— Task prompt —
Without any of the pictures, transcribe all the lines below exactly.

----

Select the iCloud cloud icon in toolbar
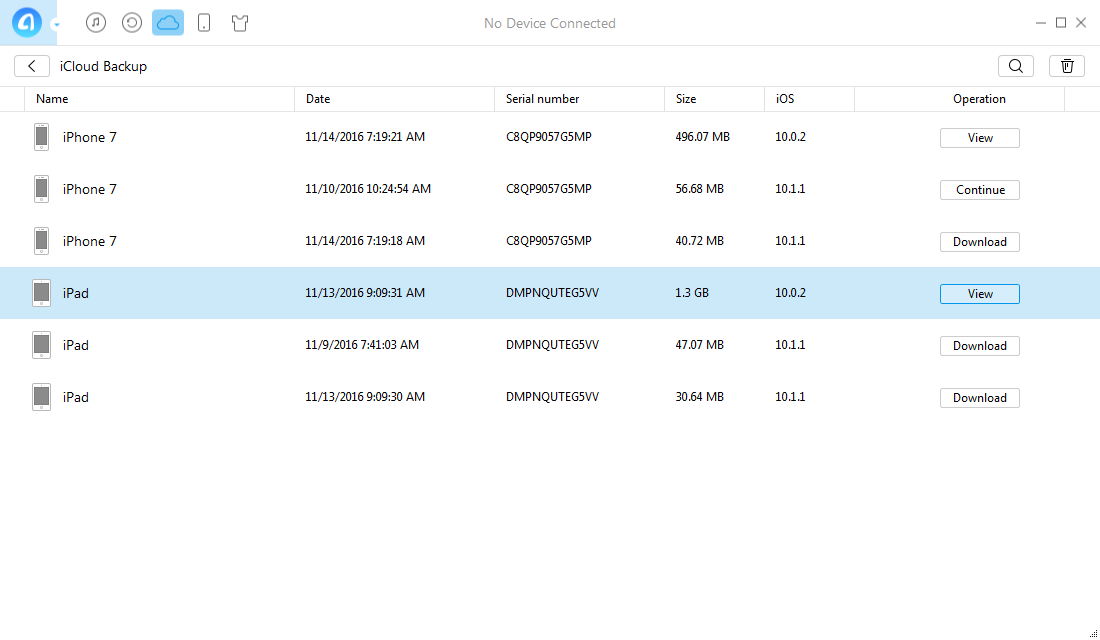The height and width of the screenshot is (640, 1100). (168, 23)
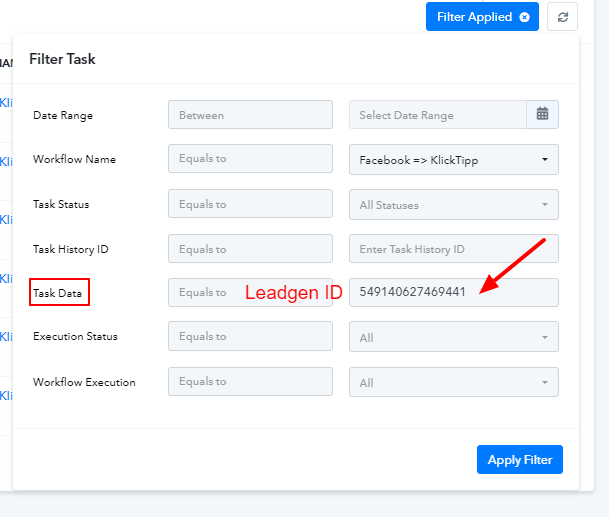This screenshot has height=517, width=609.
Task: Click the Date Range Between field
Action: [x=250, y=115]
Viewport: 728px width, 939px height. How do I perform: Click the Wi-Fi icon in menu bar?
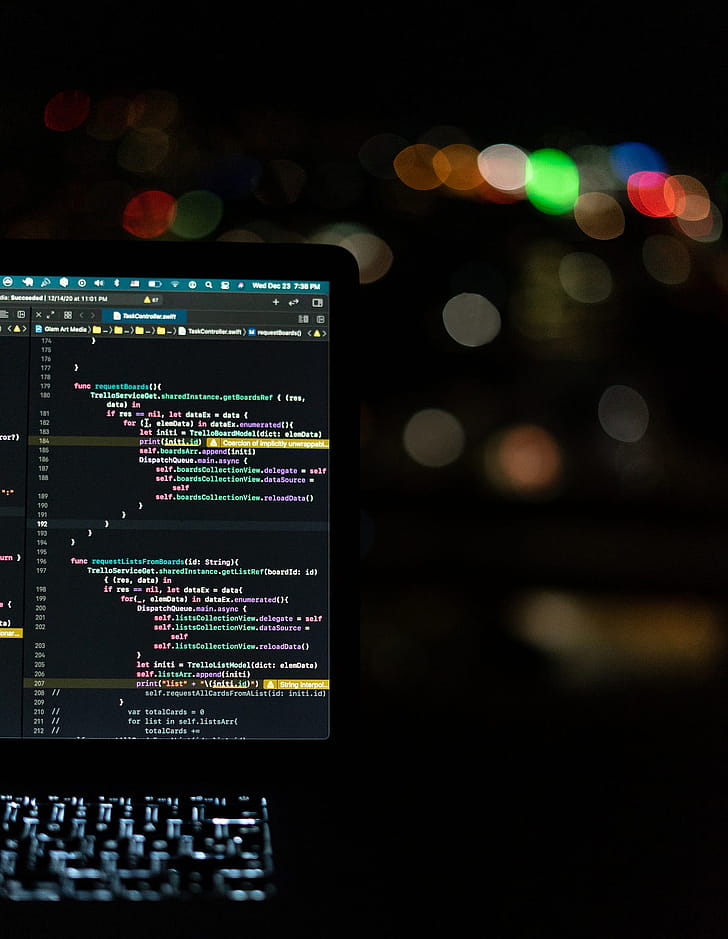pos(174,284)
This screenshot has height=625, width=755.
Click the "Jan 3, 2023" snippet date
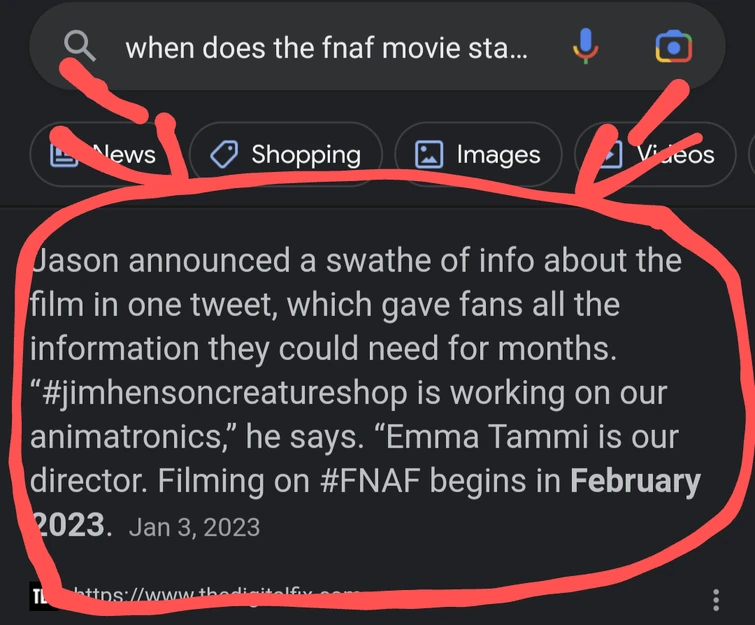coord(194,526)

----

— Reply to the exercise —
Select the iCloud cloud icon in toolbar
The height and width of the screenshot is (640, 1100). (168, 23)
This screenshot has height=517, width=609.
Task: Click the Date Range Between field
Action: [x=250, y=115]
Viewport: 728px width, 939px height. How do I perform: Click the Wi-Fi icon in menu bar?
pos(174,284)
This screenshot has height=625, width=755.
Click the "Jan 3, 2023" snippet date
coord(194,526)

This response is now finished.